[Extracted records]
= = = = = = =
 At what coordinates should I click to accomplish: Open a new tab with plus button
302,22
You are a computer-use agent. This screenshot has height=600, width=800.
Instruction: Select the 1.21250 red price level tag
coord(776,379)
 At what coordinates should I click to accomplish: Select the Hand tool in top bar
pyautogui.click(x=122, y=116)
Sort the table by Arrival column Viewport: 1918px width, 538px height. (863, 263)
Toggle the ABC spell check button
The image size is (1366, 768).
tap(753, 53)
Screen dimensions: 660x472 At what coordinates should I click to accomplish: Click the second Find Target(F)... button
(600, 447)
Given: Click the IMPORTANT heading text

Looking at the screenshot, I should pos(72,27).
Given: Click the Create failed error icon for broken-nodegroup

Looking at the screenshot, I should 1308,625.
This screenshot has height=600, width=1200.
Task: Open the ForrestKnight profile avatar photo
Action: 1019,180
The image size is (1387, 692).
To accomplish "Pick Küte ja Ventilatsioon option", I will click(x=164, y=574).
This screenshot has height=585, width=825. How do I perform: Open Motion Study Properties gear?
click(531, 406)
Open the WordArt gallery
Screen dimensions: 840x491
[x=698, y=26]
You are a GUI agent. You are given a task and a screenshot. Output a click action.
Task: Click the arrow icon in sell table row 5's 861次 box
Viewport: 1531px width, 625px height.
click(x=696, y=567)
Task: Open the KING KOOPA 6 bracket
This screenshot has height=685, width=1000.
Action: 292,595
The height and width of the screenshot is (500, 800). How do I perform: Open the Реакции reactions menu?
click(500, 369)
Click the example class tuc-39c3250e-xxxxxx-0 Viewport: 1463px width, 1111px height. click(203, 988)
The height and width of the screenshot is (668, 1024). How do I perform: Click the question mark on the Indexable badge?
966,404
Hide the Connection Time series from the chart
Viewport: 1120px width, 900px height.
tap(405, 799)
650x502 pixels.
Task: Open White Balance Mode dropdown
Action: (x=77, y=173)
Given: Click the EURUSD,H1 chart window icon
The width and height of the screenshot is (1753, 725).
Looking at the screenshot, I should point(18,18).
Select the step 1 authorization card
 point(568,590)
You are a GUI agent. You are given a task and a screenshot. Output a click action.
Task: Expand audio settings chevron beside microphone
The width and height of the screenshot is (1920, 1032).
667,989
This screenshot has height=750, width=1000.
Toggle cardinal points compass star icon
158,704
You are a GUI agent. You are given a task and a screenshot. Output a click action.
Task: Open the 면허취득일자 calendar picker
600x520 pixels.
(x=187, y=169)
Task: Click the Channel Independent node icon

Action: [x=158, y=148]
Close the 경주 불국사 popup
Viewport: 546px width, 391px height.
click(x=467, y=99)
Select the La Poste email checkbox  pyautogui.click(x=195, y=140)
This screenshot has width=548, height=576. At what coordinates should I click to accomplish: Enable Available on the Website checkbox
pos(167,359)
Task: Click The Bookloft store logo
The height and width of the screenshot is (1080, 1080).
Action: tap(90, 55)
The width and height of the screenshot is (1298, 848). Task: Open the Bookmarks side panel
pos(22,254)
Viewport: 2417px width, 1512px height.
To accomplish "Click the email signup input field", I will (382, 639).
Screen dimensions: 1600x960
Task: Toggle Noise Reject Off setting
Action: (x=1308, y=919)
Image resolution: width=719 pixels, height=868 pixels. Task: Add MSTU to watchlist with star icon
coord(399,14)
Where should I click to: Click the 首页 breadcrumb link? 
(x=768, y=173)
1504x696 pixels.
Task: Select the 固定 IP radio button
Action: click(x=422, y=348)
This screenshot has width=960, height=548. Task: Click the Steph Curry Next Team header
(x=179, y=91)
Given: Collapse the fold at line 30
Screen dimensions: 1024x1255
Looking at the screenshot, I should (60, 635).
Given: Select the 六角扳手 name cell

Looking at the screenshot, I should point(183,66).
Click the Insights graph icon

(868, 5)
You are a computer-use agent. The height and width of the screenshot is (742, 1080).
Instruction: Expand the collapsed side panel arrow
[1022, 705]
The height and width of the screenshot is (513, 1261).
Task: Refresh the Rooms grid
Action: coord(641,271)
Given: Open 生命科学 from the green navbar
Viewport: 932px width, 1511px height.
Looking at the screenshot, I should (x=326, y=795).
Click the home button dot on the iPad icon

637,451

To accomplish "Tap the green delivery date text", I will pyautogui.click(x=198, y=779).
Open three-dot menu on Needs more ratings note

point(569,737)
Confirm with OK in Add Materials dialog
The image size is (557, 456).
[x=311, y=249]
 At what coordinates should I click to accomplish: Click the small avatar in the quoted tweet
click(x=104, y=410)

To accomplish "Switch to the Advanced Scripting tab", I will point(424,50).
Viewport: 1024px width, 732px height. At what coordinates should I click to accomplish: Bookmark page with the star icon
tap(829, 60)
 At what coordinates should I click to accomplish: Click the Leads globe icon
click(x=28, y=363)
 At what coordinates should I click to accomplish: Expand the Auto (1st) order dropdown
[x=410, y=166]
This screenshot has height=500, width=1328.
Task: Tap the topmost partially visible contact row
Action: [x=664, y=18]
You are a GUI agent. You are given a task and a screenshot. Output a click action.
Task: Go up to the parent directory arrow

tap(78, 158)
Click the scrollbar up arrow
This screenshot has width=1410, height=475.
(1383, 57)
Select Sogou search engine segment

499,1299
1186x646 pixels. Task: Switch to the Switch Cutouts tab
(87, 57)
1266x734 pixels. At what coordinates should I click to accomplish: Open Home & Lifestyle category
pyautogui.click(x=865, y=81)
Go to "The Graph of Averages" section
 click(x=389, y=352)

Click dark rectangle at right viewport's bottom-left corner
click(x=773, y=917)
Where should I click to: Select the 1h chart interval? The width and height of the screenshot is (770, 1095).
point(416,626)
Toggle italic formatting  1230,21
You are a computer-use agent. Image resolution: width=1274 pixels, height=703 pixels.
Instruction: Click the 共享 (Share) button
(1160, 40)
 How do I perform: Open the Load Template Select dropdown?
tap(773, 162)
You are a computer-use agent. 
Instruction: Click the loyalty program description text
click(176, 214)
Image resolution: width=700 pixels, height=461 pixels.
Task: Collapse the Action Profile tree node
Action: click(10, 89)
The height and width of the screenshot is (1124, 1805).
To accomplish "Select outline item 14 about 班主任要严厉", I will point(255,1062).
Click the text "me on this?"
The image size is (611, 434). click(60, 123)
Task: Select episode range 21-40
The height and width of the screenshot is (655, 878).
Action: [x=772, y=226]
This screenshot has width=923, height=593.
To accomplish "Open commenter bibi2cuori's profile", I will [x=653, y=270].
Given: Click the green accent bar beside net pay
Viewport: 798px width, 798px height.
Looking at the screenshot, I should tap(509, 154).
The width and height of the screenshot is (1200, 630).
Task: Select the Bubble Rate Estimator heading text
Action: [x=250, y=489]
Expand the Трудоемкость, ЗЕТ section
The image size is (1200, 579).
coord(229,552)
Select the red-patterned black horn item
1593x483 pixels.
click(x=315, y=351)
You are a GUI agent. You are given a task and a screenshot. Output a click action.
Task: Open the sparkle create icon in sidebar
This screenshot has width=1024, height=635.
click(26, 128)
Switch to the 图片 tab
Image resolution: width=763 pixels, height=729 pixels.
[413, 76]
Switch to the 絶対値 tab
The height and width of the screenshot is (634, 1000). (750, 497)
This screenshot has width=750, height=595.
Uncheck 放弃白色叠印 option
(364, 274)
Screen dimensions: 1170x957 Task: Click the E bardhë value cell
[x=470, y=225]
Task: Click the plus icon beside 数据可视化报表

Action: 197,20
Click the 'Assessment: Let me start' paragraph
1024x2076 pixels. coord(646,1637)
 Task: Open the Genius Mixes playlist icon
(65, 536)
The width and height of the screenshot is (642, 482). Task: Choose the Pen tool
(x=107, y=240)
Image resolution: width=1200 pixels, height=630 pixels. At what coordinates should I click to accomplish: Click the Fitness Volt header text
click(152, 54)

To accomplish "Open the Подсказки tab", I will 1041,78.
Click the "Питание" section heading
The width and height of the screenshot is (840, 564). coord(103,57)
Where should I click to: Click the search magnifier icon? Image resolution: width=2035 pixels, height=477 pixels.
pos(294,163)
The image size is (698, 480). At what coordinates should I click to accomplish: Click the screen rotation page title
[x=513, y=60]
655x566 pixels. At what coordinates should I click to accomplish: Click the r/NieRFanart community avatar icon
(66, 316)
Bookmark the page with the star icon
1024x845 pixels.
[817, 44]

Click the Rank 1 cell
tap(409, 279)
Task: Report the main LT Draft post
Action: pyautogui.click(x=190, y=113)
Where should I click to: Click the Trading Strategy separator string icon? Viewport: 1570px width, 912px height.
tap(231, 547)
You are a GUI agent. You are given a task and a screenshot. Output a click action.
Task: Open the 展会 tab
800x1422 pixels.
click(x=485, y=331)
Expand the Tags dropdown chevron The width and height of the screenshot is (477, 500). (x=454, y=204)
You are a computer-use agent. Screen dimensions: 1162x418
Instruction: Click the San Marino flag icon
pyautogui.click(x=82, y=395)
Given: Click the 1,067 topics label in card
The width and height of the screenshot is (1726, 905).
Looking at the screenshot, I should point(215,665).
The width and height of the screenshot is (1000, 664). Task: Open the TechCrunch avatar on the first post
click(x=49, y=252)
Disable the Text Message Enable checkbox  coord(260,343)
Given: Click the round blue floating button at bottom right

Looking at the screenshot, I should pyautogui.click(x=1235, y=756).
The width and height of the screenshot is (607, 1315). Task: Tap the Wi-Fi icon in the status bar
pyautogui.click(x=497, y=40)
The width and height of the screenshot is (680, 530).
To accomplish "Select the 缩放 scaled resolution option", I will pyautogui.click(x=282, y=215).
= = = = = = =
- **Required action**: A single number is expected: the count of lines in the preceding entries that contain "chevron".

- **Response below**: 2